§ Given text
Although no official tally is kept of the number of temporary teachers, they clearly constitute a sizeable group making important contributions to the education of rural children in western China.

 

Song Manlin, director of Guyuan City's teaching and research division, said, "Compared with permanent teachers, the irregulars are paid much less and have very few chances for continuing education, which puts them in a more disadvantageous position."

 

Brain drain in rural areas

 

A mass migration of rural teachers to the cities is a significant reason for the serious shortage seen in recent years. A survey shows that working in cities has become a common objective of many rural teachers from the country's impoverished western regions, leading to overstaffed urban schools and understaffed rural ones.

 

As an ancient saying goes, when the city gate catches fire, the fish in the moat are made victims. The faculty brain drain has led a number of rural students to leave school.

 

A way out

 

Answering the call of the country, in recent years college students and teachers from eastern and southeastern China have traveled to the west to help.

 

The Ningxia Department of Education reports that its southern mountainous area has long been troubled by a paucity of teachers. In Guyuan City alone, a total 2,000 teaching positions need to be filled urgently.

 

Each year nearly 1,000 teachers have gone there to help. They have brought with them new teaching philosophies and methodologies and given strong impetus to enhancing local teachers' professional skills.

 

The Ministry of Education and the Communist Youth League Central Committee jointly introduced a volunteer program in 2003, encouraging college students to teach in the west.

 

The first year of the program saw a total of 6,000 volunteers going to 191 poverty-stricken counties to work for one or two years in such sectors as education, public health and agricultural technology. Last year the total number of volunteers reached 10,000, 6,000 of whom were new recruits. The program brought glad tidings to the west's rural education.

 

The volunteers are good news for rural education in western China, but experts point out that the short terms of their tours may not be utilizing their value to the fullest.

§ Supplied material
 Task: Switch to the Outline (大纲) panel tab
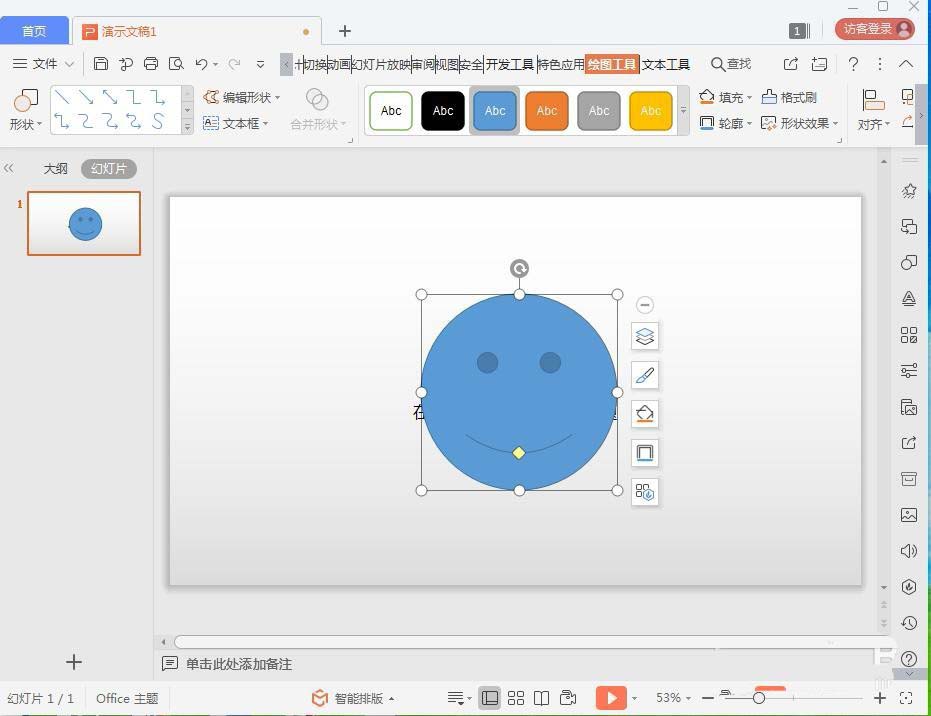[55, 169]
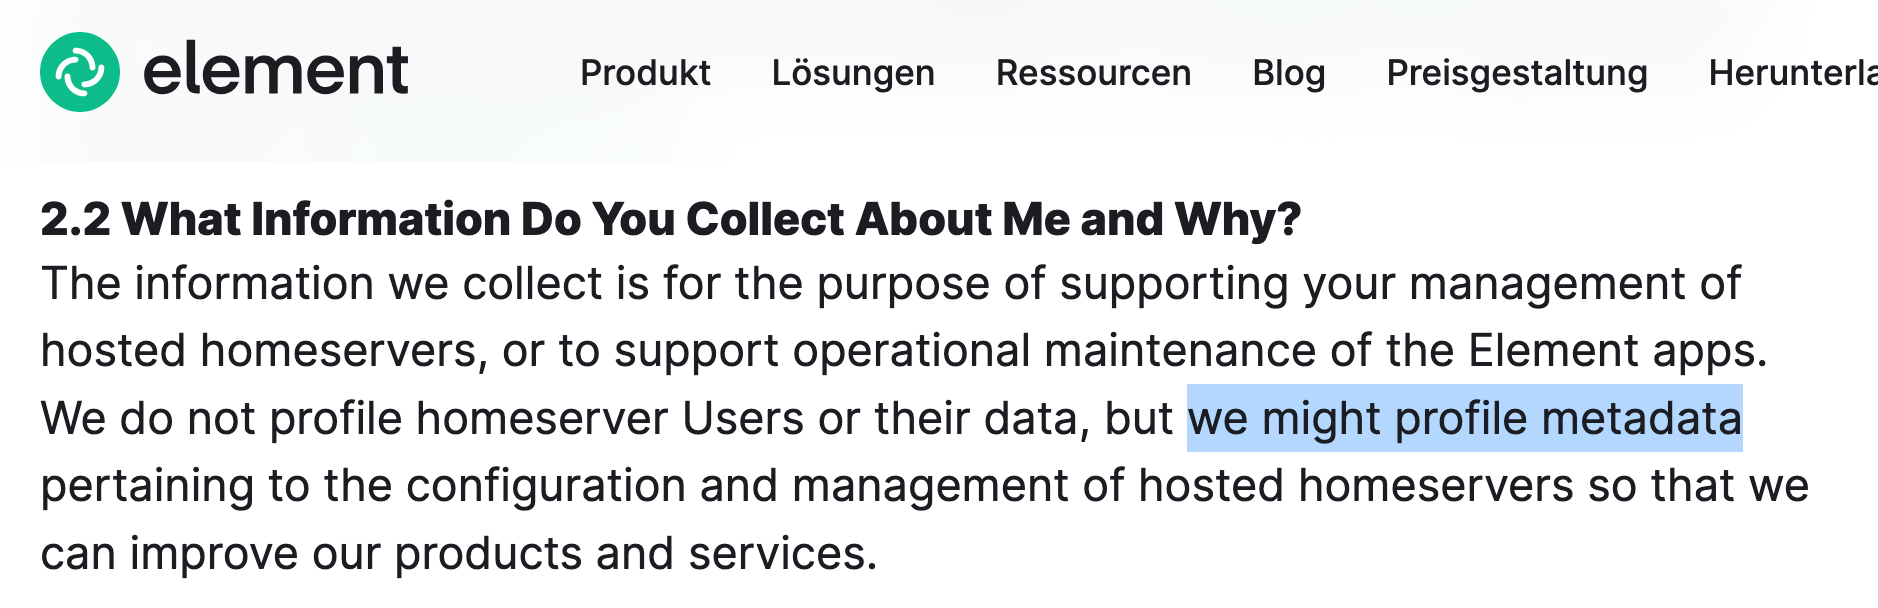
Task: Click the phrase "Users or their data"
Action: tap(884, 418)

§ Your goal
Write out the passage above on rural teachers in western China word for word, from "The first year" to "to the fullest.".

§ Full response
The first year of the program saw a total of 6,000 volunteers going to 191 poverty-stricken counties to work for one or two years in such sectors as education, public health and agricultural technology. Last year the total number of volunteers reached 10,000, 6,000 of whom were new recruits. The program brought glad tidings to the west's rural education.

 

The volunteers are good news for rural education in western China, but experts point out that the short terms of their tours may not be utilizing their value to the fullest.